Wade estimates the risk-free rate to be 9 percent and the market risk premium to be 4 percent. She also estimates that net cash flows after 2004 will grow at a constant rate of 6 percent. Smitty’s management is new to the merger game, so wade has been asked to answer some basic questions about mergers as well as to perform the merger analysis. To structure the task, wade has developed the following questions, which you must answer and then defend to smitty’s board.

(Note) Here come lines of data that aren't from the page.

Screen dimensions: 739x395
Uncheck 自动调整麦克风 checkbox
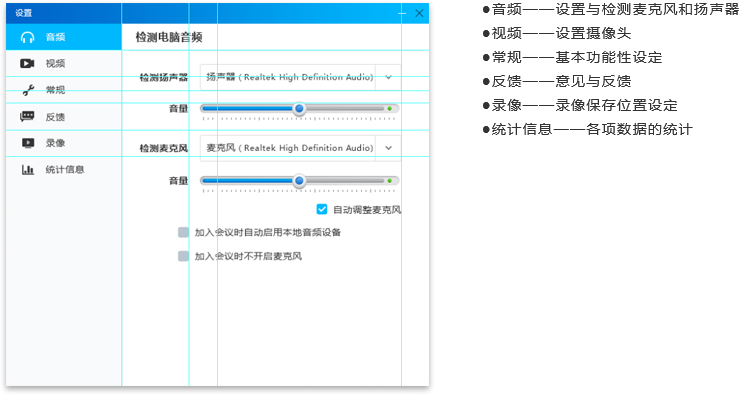(322, 209)
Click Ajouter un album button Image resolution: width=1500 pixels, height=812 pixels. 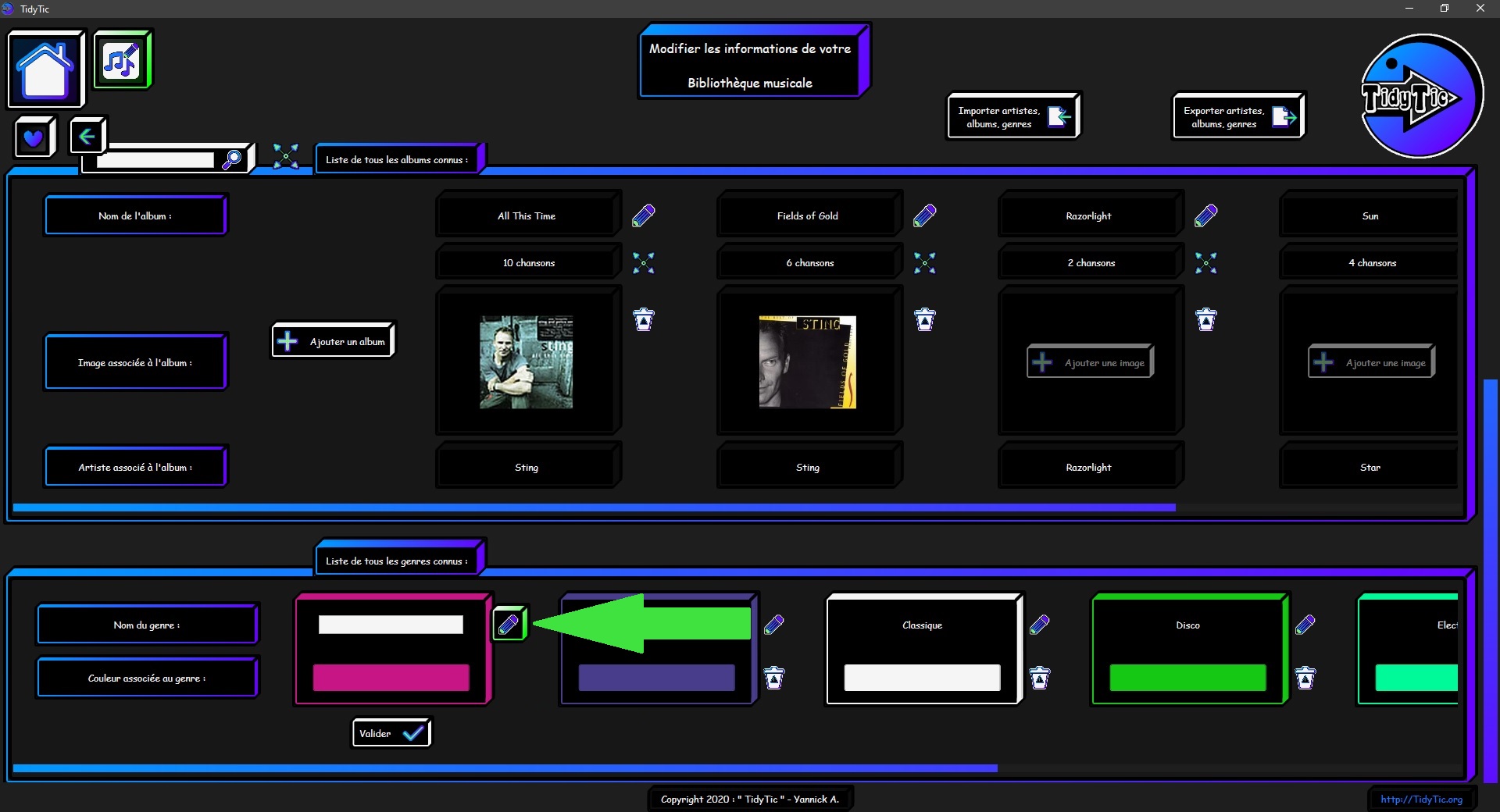[x=334, y=341]
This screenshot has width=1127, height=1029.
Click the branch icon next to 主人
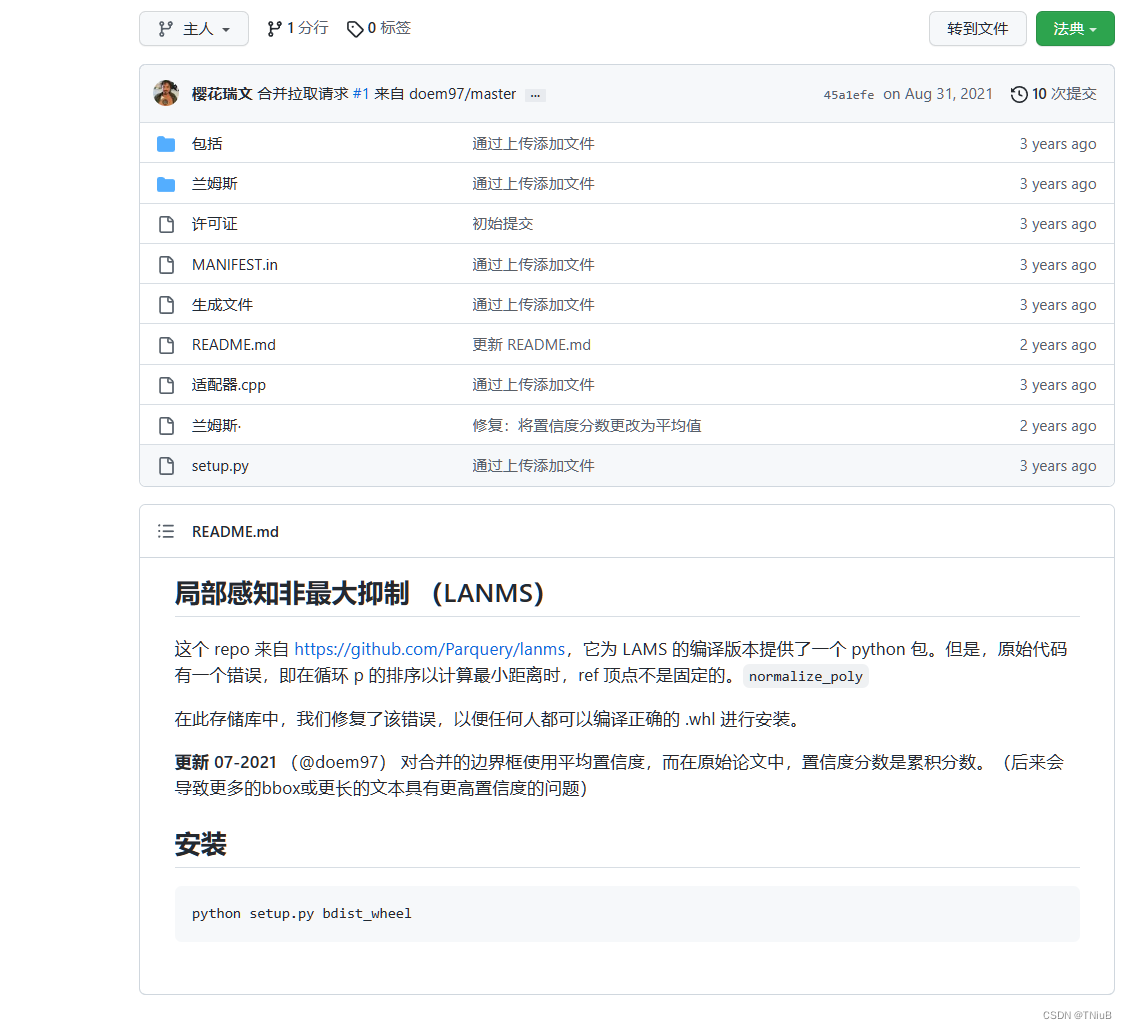pos(164,28)
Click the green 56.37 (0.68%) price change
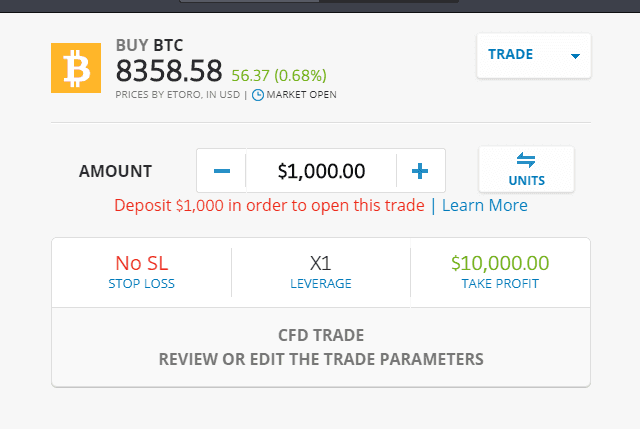 279,75
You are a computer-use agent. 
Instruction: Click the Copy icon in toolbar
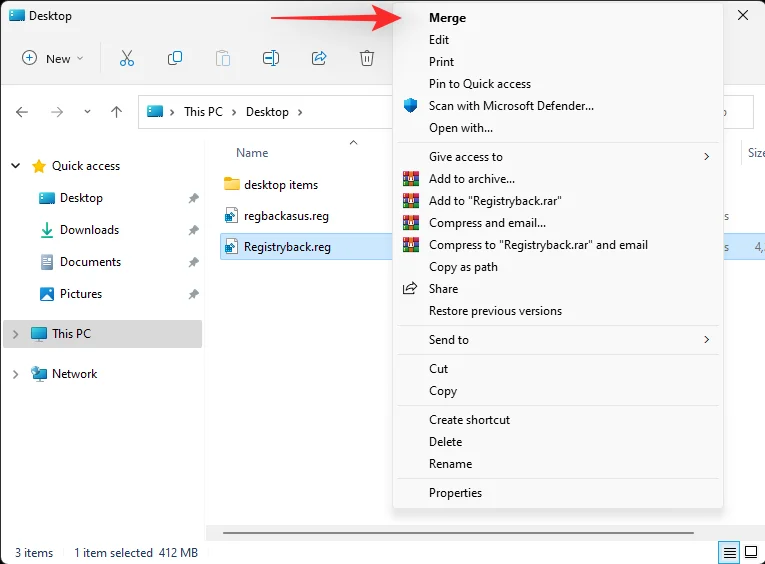[x=175, y=58]
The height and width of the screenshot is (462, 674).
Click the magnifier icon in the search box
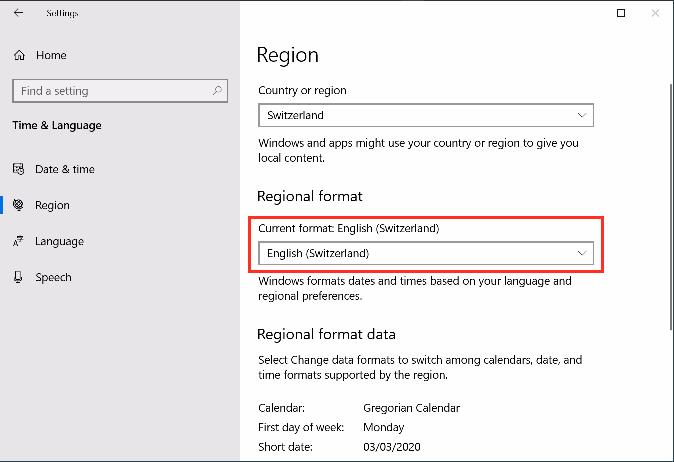218,91
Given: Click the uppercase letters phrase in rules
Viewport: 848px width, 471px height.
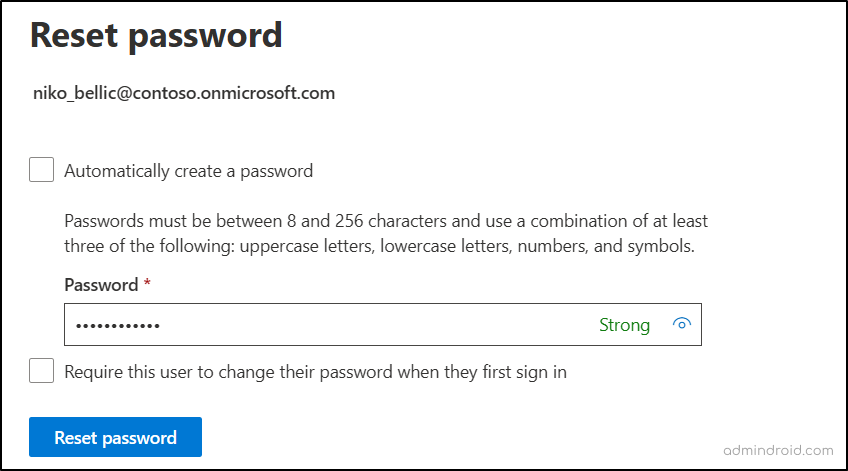Looking at the screenshot, I should (307, 246).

A. Several reasons have been proposed to justify mergers. Among the more prominent are (1) tax considerations, (2) risk reduction, (3) control, (4) purchase of assets at below-replacement cost, (5) synergy, and (6) globalization. In general, which of the reasons are economically justifiable? Which are not? Which fit the situation at hand? Explain.
Answer: The economically justifiable rationales for mergers are synergy and tax consequences. Synergy occurs when the value of the combined firm exceeds the sum of the values of the firms taken separately. (If synergy exists, then the whole is greater than the sum of the parts, and hence synergy is also called the “2 + 2 = 5” effect.)
A synergistic merger creates value that must be apportioned between the stockholders of the merging companies. Synergy can arise from four sources: (1) operating economies of scale in management, production, marketing, or distribution; (2) financial economies, which could include higher debt capacity, lower transactions costs, or better coverage by securities’ analysts that can lead to higher demand and, hence, higher prices; (3) differential management efficiency, which implies that new...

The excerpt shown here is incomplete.